The Nazi’s Perfect their Killing Machine
In January 1942 the Wansee Conference, in a suburb of Berlin, finalised plans for the annihilation of Jews in all Nazi held territories, estimated by the Nazi authorities at around 11 million men, women and children.
The Nazi’s had originally planned to deport Europe’s Jews to Stalin’s Gulag, a massive network of prison and labour camps that stretched the length and breadth of the Soviet Union and imprisoned an estimated ten million Soviet citizens. Germany’s failure to defeat the Soviet Union as swiftly as Hitler had envisaged, however, meant that was no longer an option.
In November 1942, Himmler ordered the murder of all Jews in the Baltic states. The liquidation of the Riga ghetto began on 30 November when 14,000 Latvian Jews were taken into the forest and shot. The Riga ghetto was then liquidated in a similar manner.
In Poland, the governor in charge of the Jewish ghetto at Lodz, Arthur Greiser, seized the opportunity.

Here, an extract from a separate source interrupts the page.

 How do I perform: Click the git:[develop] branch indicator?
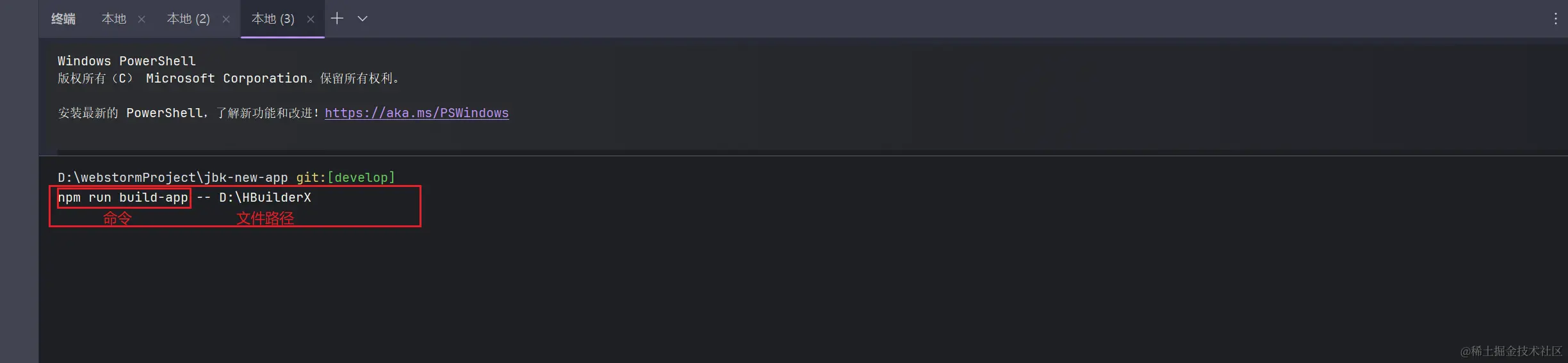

He asked Himmler to provide trained executioners to liquidate all 100,000 men, women and children in the ghetto as quickly as possible.

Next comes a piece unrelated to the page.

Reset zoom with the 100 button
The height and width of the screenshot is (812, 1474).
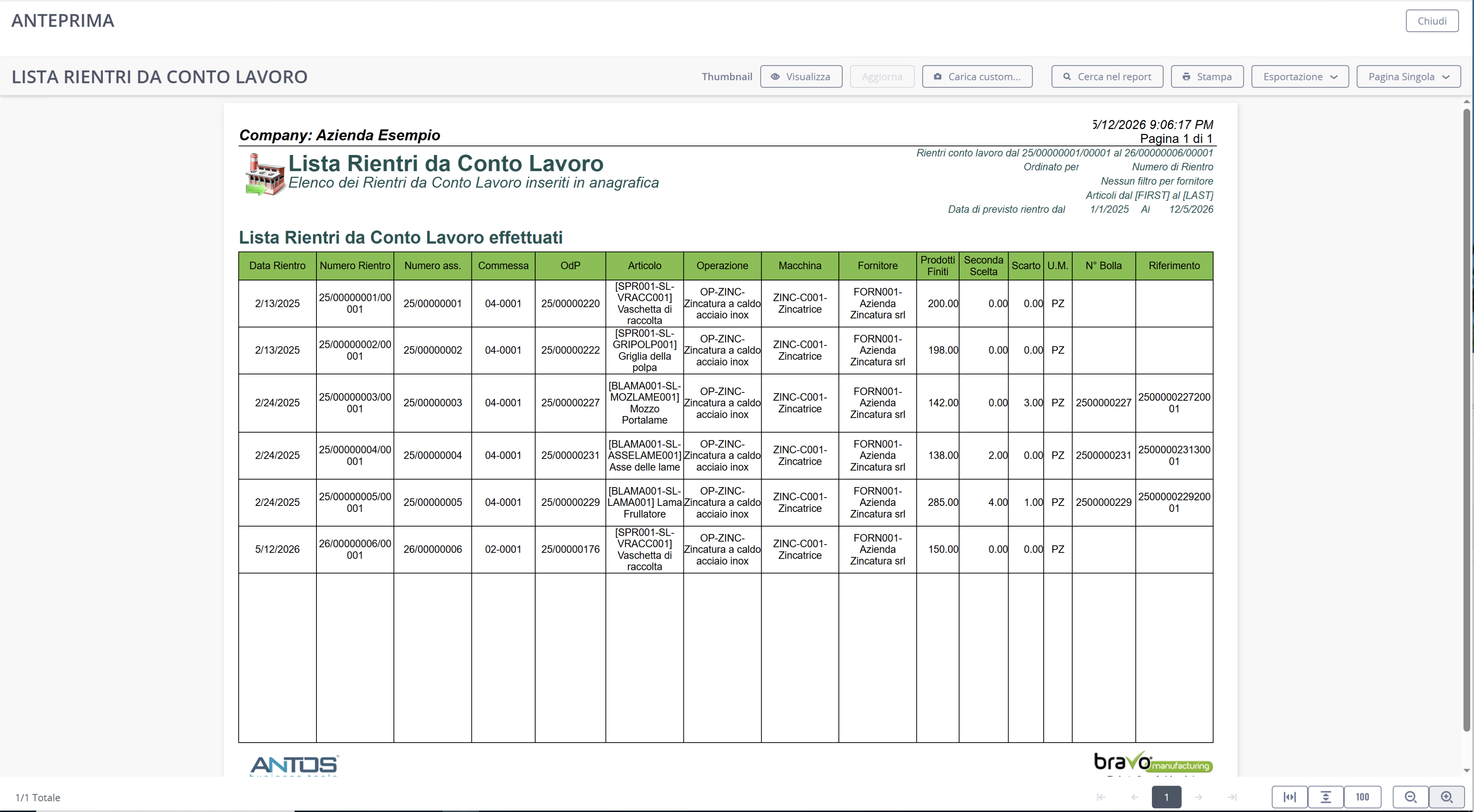(x=1362, y=797)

The enormous numbers ruled out shooting as the means of execution. Instead an extermination camp was established near Chelmo, forty miles north-west of Lodz, which used gas vans as the means of killing. These vans had their exhaust fumes diverted into the sealed rear compartment where the victims were locked in. 700 Jews a day were taken from the Lodz ghetto to Chelmo where they were loaded into the vans and driven a short distance to woods where their mass graves awaited. The dead were searched for valuables including gold fillings before being buried by forced Jewish labour.
The Death Factories Open
At Chelmo the Nazi’s had developed the prototype for their killing machine. By the time of the Wansee conference, more than 40,000 Jews and gypsies had already been murdered at Chelmo.
The first of the new camps, built specifically as extermination camps using carbon monoxide, opened on March 17 1942 at Belzec. It was capable of killing 15,000 people a day. A second camp at Sobibor opened in April, with a capacity of 20,000 a day. A third camp at Treblinka opened on 23 July. Its thirty gas chambers were able to kill 25,000 people a day. In the autumn, gas chambers began operating at an existing concentration camp at Majdenek. Gas chambers at a fifth camp at Auschwitz, which was originally a slave camp for Poles and Soviet prisoners of war, was pressed into service in the spring of 1943.
During the fifteen months following the first killings at Chelmo, the four camps at Belzec, Sobibor, Treblinka and Majdenek murdered some 2 million people . Deaths at Auschwitz would eventually lie between 1.2 and 1.5 million, of whom around 800,000 were Jews.
Liquidation of the Warsaw Ghetto Begins
Once construction of Treblinka was completed the liquidation of the Warsaw ghetto began. In four phases from July to September 1942, more than 300,000 Jews were forced to the Umshlagplatz deportation point in the ghetto, delivered to Treblinka in crowded freight trains, and murdered in the gas chambers. Those not fit to travel were murdered in the streets of the ghetto.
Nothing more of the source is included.